[Stored records]
Start of Block

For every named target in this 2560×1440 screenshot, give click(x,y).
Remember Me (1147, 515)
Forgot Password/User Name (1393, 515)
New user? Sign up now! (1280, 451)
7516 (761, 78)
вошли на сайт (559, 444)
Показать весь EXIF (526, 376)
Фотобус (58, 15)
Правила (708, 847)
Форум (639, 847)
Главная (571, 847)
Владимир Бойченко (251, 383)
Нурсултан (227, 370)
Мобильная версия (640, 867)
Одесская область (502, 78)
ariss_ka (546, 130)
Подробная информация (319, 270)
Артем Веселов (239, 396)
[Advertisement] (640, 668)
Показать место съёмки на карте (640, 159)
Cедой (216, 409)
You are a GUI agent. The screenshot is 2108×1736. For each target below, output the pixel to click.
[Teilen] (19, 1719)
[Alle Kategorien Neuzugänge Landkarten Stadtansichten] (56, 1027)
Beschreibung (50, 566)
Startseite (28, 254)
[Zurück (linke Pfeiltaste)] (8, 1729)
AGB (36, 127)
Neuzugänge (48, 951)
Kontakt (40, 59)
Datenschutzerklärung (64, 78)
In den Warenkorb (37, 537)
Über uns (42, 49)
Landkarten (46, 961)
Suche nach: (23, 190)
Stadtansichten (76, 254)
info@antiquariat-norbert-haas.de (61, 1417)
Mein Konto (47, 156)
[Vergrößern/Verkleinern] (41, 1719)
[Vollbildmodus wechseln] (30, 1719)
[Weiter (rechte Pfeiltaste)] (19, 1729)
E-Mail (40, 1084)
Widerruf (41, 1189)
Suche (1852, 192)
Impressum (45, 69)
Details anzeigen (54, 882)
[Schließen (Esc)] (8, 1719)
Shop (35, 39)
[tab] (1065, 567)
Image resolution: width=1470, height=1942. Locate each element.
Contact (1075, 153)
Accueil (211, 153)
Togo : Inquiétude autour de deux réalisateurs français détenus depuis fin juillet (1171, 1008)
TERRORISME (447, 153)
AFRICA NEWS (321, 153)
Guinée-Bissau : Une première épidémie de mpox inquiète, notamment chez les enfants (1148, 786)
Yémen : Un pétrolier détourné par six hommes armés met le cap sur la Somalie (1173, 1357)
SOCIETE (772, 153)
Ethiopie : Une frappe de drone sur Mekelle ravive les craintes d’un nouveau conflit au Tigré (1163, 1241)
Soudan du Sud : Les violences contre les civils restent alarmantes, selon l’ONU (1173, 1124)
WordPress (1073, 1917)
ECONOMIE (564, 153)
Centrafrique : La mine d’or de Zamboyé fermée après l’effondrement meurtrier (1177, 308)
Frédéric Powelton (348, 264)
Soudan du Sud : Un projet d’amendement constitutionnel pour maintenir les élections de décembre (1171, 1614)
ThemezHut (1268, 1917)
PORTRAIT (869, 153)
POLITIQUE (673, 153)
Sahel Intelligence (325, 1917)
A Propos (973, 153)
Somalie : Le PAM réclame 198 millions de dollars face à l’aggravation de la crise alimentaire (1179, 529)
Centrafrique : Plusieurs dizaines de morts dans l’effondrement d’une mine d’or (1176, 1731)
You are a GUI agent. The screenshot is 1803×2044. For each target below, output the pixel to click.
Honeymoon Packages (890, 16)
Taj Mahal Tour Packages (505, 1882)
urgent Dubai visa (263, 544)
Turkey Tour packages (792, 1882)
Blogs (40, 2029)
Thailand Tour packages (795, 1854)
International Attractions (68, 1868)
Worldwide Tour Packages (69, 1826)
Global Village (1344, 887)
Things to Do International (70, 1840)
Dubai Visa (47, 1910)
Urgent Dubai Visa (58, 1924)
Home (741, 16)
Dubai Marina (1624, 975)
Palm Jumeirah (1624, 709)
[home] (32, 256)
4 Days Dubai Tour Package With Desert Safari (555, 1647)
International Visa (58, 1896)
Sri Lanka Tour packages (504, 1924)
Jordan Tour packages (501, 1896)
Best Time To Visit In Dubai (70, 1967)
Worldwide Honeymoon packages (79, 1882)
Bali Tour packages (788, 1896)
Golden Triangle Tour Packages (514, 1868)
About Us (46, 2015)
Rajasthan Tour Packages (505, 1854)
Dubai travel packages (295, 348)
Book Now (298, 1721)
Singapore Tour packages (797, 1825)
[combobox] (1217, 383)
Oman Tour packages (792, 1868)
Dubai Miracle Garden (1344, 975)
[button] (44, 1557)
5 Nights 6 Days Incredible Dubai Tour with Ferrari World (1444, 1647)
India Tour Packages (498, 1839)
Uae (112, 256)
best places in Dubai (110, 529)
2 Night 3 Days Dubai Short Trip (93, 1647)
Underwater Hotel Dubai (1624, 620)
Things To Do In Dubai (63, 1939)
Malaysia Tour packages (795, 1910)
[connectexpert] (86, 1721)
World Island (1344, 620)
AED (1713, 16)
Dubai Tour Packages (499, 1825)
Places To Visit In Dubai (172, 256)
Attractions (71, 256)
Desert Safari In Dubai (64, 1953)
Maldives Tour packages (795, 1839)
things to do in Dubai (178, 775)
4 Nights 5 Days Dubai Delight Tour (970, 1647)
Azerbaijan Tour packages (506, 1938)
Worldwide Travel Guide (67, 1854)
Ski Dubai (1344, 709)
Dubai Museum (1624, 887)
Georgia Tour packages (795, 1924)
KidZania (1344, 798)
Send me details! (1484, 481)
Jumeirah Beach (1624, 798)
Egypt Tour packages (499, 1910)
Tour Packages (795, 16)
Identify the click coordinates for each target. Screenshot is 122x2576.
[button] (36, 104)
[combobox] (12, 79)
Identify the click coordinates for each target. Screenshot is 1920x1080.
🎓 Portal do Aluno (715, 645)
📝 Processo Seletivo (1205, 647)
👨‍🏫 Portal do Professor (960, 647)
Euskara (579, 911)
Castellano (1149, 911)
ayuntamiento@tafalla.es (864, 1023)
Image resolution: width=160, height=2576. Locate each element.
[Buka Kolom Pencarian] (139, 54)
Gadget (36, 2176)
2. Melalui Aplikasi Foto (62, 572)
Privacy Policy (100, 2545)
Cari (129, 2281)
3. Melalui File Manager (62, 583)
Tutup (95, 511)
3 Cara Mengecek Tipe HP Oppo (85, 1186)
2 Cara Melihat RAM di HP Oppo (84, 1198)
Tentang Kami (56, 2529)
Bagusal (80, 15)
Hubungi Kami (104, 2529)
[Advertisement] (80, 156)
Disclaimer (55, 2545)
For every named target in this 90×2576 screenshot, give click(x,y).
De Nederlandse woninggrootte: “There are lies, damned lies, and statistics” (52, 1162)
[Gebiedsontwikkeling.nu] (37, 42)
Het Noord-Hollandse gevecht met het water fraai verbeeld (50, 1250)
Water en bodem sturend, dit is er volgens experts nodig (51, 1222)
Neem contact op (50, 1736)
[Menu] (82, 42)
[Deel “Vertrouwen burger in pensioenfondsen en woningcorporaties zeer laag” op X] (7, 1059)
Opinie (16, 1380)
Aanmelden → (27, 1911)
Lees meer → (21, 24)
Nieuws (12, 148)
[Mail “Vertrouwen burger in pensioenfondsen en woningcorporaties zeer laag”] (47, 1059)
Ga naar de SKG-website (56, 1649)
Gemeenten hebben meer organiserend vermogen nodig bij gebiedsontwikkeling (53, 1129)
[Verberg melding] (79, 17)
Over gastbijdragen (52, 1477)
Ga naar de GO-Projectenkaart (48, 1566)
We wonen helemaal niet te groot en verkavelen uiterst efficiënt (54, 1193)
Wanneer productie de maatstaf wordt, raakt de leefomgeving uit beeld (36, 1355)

End of Block

Only the lines above starting at the line that holds "POLITIQUE (673, 153)" and ending at the line that holds "Thailand Tour packages (795, 1854)" are to be repeated, exactly and in full.

# [OUTPUT FOR THIS TASK]
POLITIQUE (673, 153)
Sahel Intelligence (325, 1917)
A Propos (973, 153)
Somalie : Le PAM réclame 198 millions de dollars face à l’aggravation de la crise alimentaire (1179, 529)
Centrafrique : Plusieurs dizaines de morts dans l’effondrement d’une mine d’or (1176, 1731)
You are a GUI agent. The screenshot is 1803×2044. For each target below, output the pixel to click.
Honeymoon Packages (890, 16)
Taj Mahal Tour Packages (505, 1882)
urgent Dubai visa (263, 544)
Turkey Tour packages (792, 1882)
Blogs (40, 2029)
Thailand Tour packages (795, 1854)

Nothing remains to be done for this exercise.